Effect of section dimensions
Fire resistance is expressed in units of time so one of the contributory factors to fire resistance is the heating rate of the member, which governs the time taken to reach its failure (or limiting) temperature. This varies according to the dimensions of the section. Clearly, a heavy, massive section will heat up more slowly (and thus have a higher fire resistance) than will a light, slender section. This massivity effect is quantified in the “Section Factor” (Hp/A) Concept. (Figure 13).
An example of this concept is given in Figure 14 which shows the heating rate for three unprotected beams when subjected to the standard fire test. Because heavy sections (lower Hp/A) heat up more slowly than light sections (higher Hp/A), a heavy section will require less insulation than a light section.
Beams supporting concrete floor slabs with section factors less than 90m-1 heat so slowly that, where the load ratio is less than 0.6, they do not reach their limiting temperature for over 30 minutes, thus achieving 1/2 hour fire resistance without any fire protection. Columns in simple construction achieve 30 minutes fire resistance under the same circumstances when the section factor is less than 50m-1
Hot Rolled H and I sections
When proprietary passive fire protection is necessary, the required thickness can be determined from manufacturer’s published data. Much of this information has been consolidated into a reference text commonly known as the “Yellow Book” published by the Association of Specialist Fire Protection (ASFP) and the Steel Construction Institute. This publication is easy to use and gives valuable guidance on approved proprietary fire protection systems.
Manufacturer’s recommendations generally relate the thickness of protection to the section factor (Hp/A) and the fire resistance time required. In general, protection thickness recommendations are derived from the BS476 Standard Fire Test and are designed to restrict steelwork in fire to a limiting temperature of 550°C (or 620°C for intumescent coated, 3 side exposed beams). However, where manufacturer’s data for other limiting temperatures is available, it may be used and could yield economies.
For typical building construction using universal I and H sections, the value of Hp/A is usually in the range 40 -300m-1, the value of 40m-1 being associated with the heavy 305 x 305 x 198 kg/m column for three sided box protection (eg. boards), whilst the light 152 x 152 x 23 kg/m column has a Hp/A value of 300 for four sided profile protection (eg. sprayed coatings). In published tables, values of Hp/A are normally rounded to the nearest 5 units.
Figure 16 shows four protection configurations for a 533 x 210 x 82 kg/m beam. To determine the thickness of a spray protection for a three sided profile to give 1 hour fire resistance, first define the section factor - 160m-1 - then refer to manufacturer’s data supplied in the Yellow Book, (Figure 17) for a typical product of this type, which shows the required thickness to be 16mm.

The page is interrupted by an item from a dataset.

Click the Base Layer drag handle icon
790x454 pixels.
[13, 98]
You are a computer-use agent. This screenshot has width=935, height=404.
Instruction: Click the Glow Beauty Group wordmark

This procedure provides a relatively simple method for establishing the protection requirements for most sizes of steel section and fire resistance periods.
Castellated and cellular beams
For castellated or cellular beams the thickness of the fire protection material should be 1.2 times the thickness determined from the section factor of the original, uncut section. Therefore an 800 x 210 x 82 kg/m castellated beam formed from the 533 x 210 x 82 kg/m section used in the previous example would require 1.2 x 16 = 19.2 mm, (rounded up to 20 mm), protection thickness.
Hot rolled unfilled hollow sections
For unfilled hollow sections, the required thickness of fire protection is also determined from values of section factor. For board and spray fire protection materials the thickness required for an unfilled hollow section may be obtained by reference to the thickness required for an I or H section with the same section factor. Where the thickness of a board or spray fire protection material was originally assessed from tests using boxed systems which enclose the section, the same protection thickness can be used. Where the thickness of a board or spray fire protection material was originally assessed from tests using sprayed systems, a modified thickness must be used. The modification factor is calculated as:-
For a section factor, Hp/A <250m-1 Thickness = t (1 + (Hp/A)/1000).
For a section factor, Hp/A >250m-1 Thickness = 1.25t
where t is the thickness of fire protection material calculated for the equivalent I or H section. This method is not applicable to intumescent coating systems. In this situation confirmation must be sought from the manufacturers regarding required thicknesses. Some suppliers do clearly differentiate between open (H & I) and closed (hollow) sections in their specifications, others do not.